# [ABOUT THIS EXERCISE]
The output is the lines below from the one with "Akceptuję wszystkie (67, 2562)" through the one with "Przygotuj drewniane podłogi", both included, printed exactly and with no other line.

# [PROVIDED DATA]
------------------------
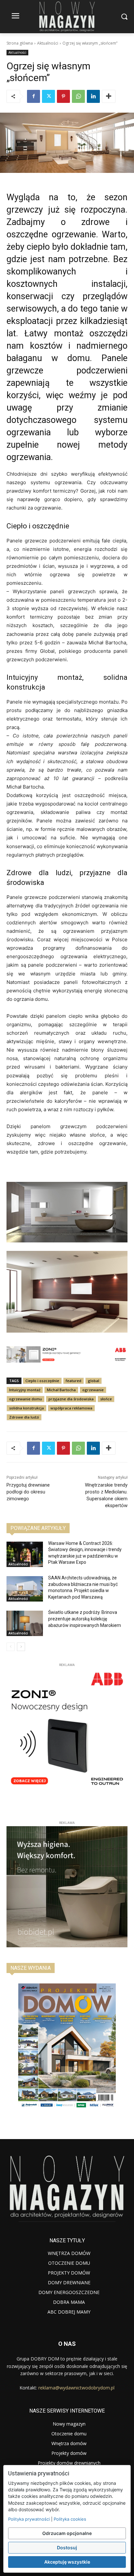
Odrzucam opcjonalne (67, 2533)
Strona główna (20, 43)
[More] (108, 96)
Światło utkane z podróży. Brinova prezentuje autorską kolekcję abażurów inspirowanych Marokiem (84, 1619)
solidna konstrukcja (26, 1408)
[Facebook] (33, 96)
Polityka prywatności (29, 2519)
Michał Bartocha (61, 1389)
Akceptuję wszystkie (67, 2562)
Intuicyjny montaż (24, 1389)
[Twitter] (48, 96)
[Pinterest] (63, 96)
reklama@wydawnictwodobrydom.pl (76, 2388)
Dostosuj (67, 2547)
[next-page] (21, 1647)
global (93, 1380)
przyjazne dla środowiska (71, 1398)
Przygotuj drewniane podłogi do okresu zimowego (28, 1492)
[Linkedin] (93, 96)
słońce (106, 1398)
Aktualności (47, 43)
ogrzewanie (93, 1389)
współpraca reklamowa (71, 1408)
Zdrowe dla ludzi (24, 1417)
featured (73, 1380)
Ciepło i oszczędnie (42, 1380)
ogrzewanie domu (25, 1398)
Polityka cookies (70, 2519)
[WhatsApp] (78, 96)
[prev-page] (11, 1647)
------------------------
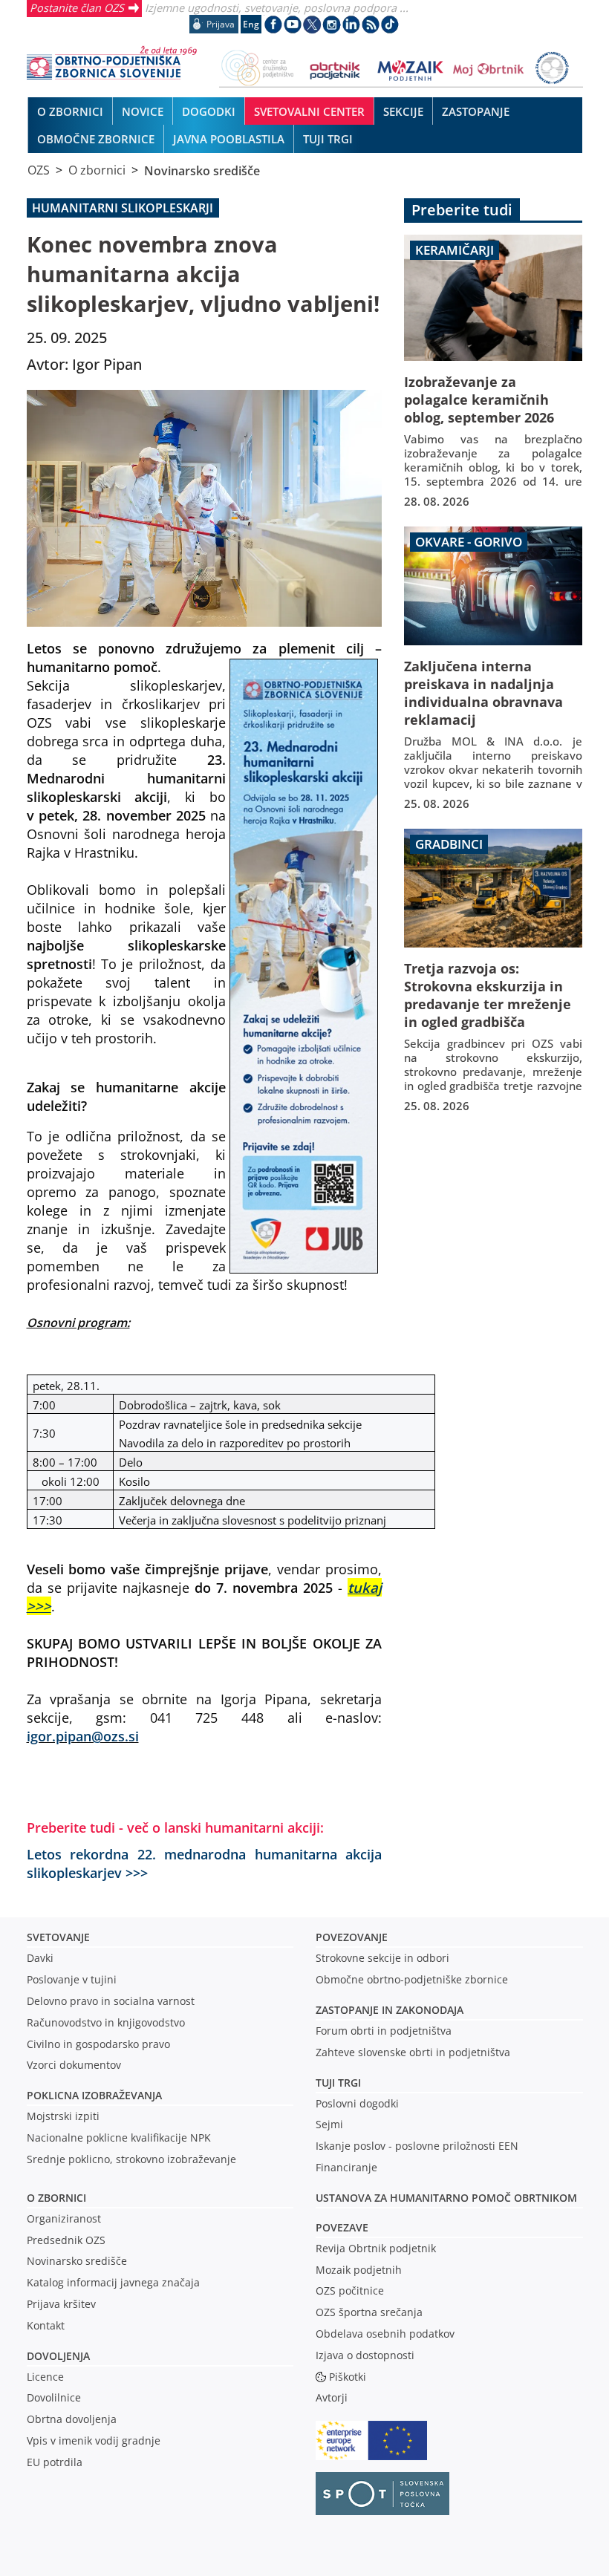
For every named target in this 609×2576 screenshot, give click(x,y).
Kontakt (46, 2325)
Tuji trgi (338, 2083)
------------------------
# [EXERCISE ANSWER]
Akceptuję wszystkie (67, 2562)
Intuicyjny montaż (24, 1389)
[Twitter] (48, 96)
[Pinterest] (63, 96)
reklama@wydawnictwodobrydom.pl (76, 2388)
Dostosuj (67, 2547)
[next-page] (21, 1647)
global (93, 1380)
przyjazne dla środowiska (71, 1398)
Przygotuj drewniane podłogi do okresu zimowego (28, 1492)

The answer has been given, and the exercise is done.